- _The task_: Swap "eye icon" for "visibility toggle" in the material, from the line containing "Task: Hide the 背景 layer via eye icon" through the line containing "Action: point(468,357)", and return only that stretch with nothing else changed. Omit the pictures from your answer.

BEGIN Extracted information

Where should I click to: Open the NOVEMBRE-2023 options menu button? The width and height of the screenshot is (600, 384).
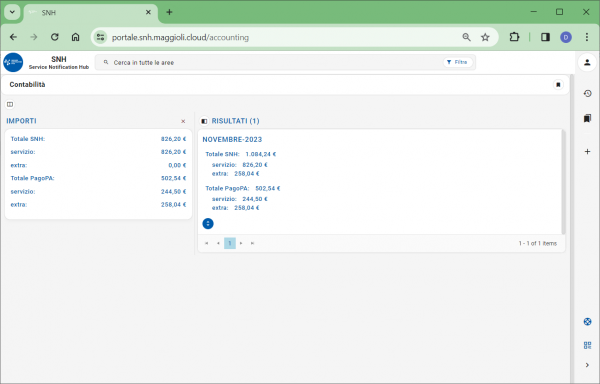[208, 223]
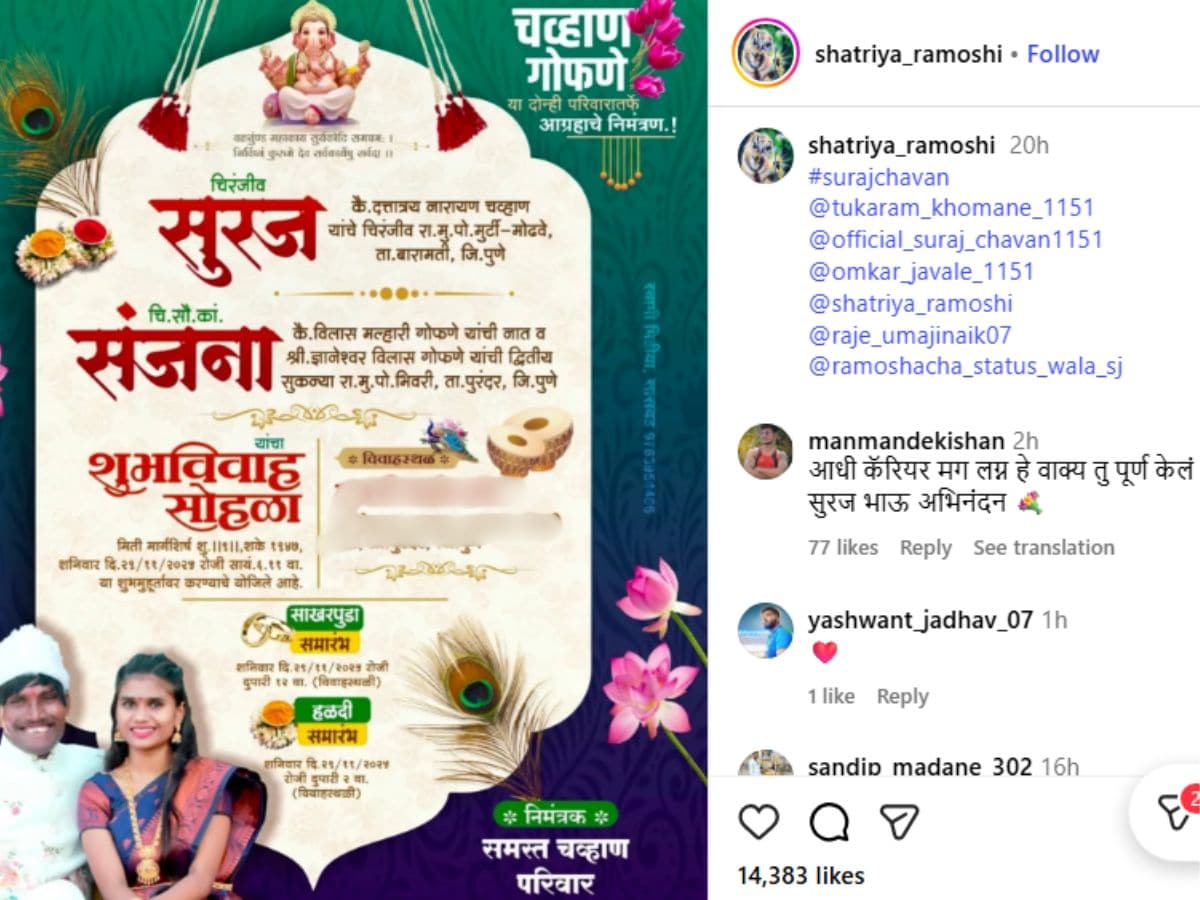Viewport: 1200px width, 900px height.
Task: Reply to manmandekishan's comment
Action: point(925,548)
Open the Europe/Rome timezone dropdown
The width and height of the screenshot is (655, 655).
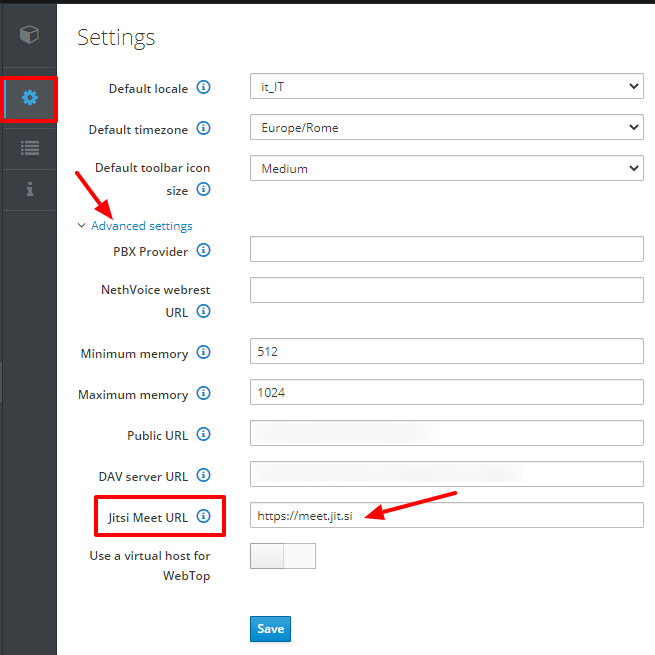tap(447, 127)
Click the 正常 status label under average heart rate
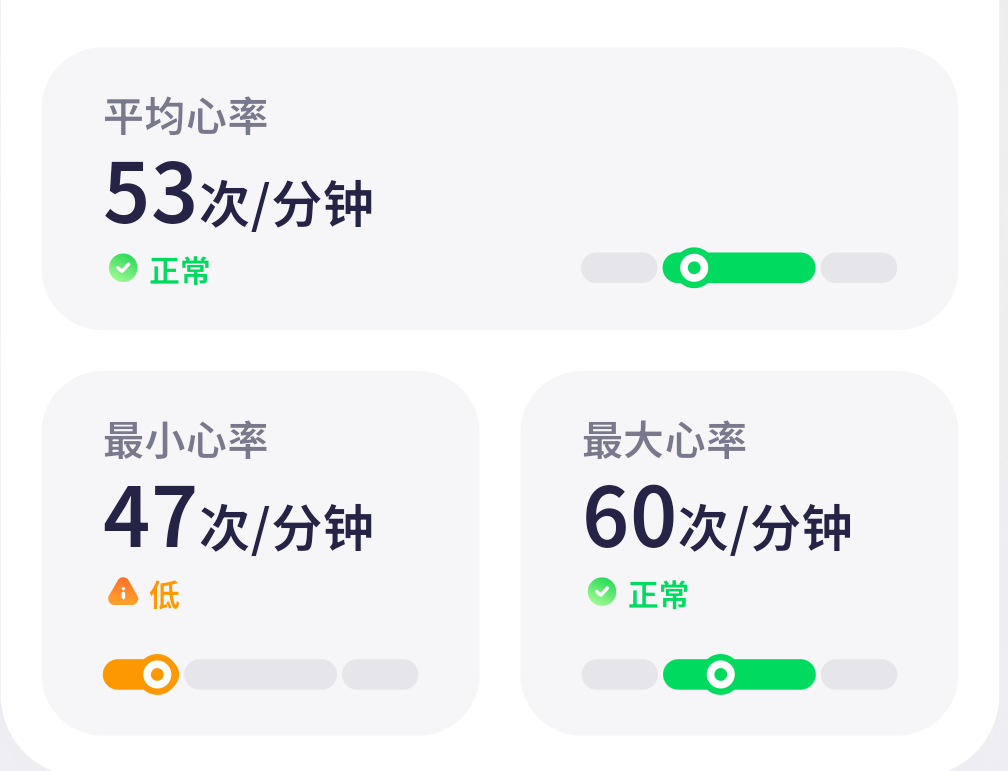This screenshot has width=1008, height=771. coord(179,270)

END Extracted information
BEGIN Extracted information

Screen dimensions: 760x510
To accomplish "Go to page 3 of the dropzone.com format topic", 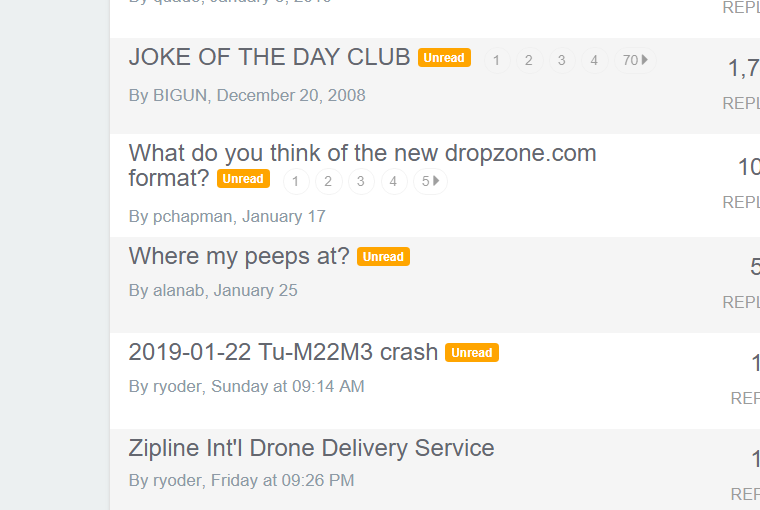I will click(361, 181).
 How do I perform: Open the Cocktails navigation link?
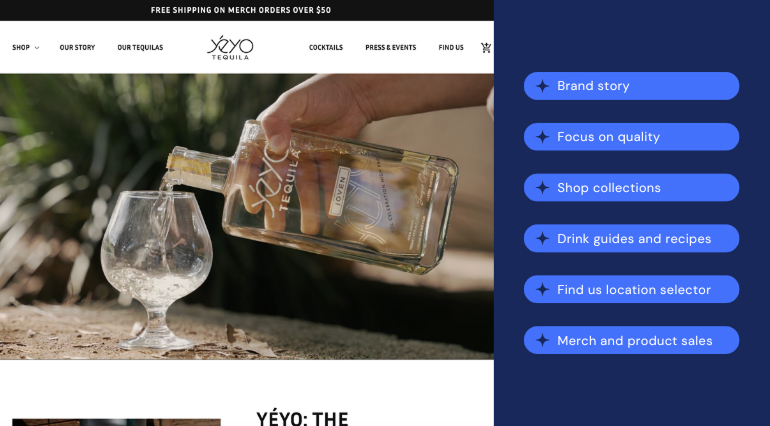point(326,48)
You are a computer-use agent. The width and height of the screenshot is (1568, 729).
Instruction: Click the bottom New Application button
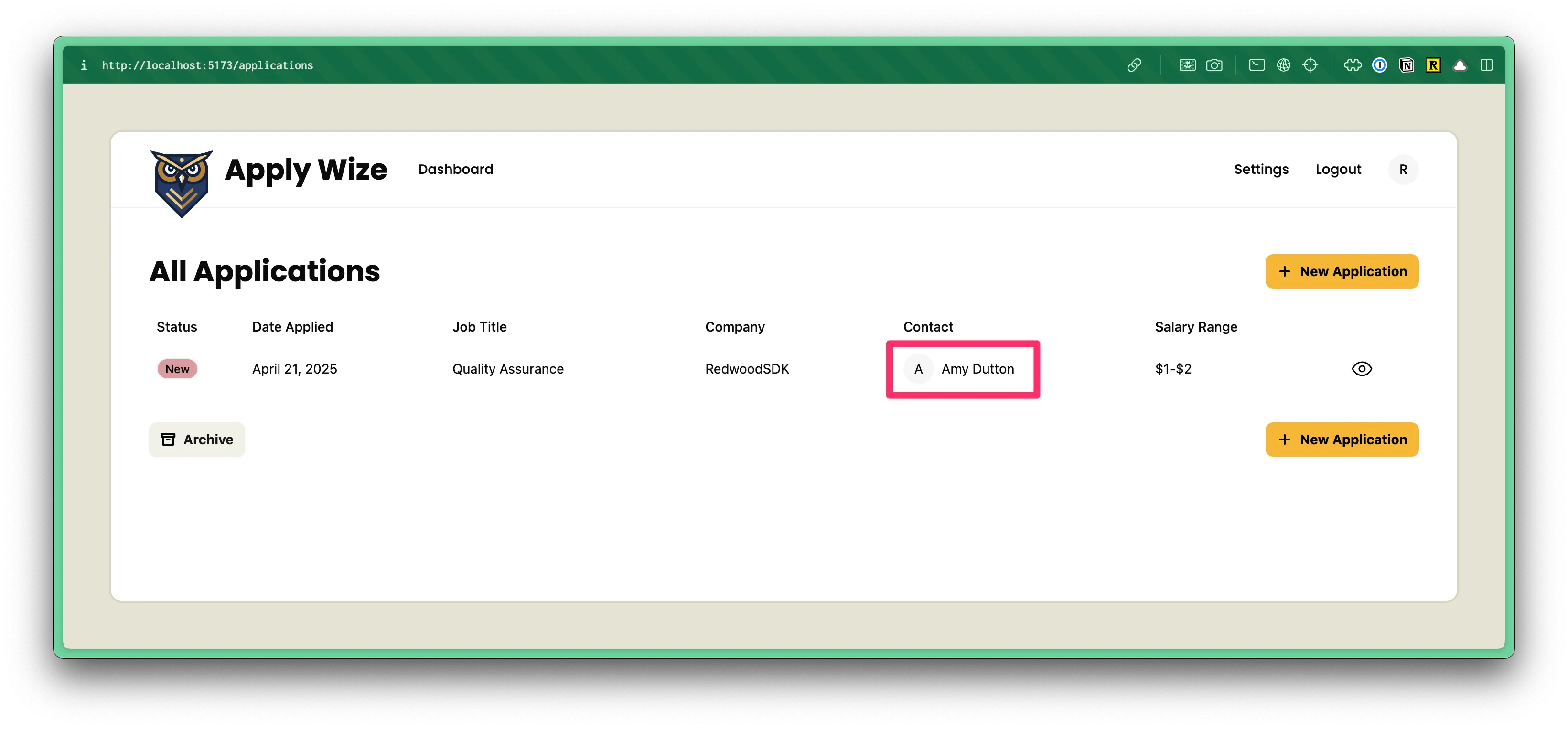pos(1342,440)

END Extracted information
BEGIN Extracted information

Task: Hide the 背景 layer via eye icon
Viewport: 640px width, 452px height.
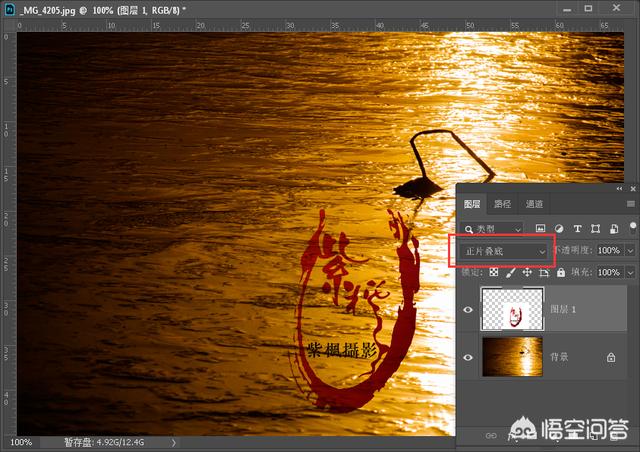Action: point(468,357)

END Extracted information

- _In response_:
Task: Hide the 背景 layer via visibility toggle
Viewport: 640px width, 452px height.
Action: point(468,357)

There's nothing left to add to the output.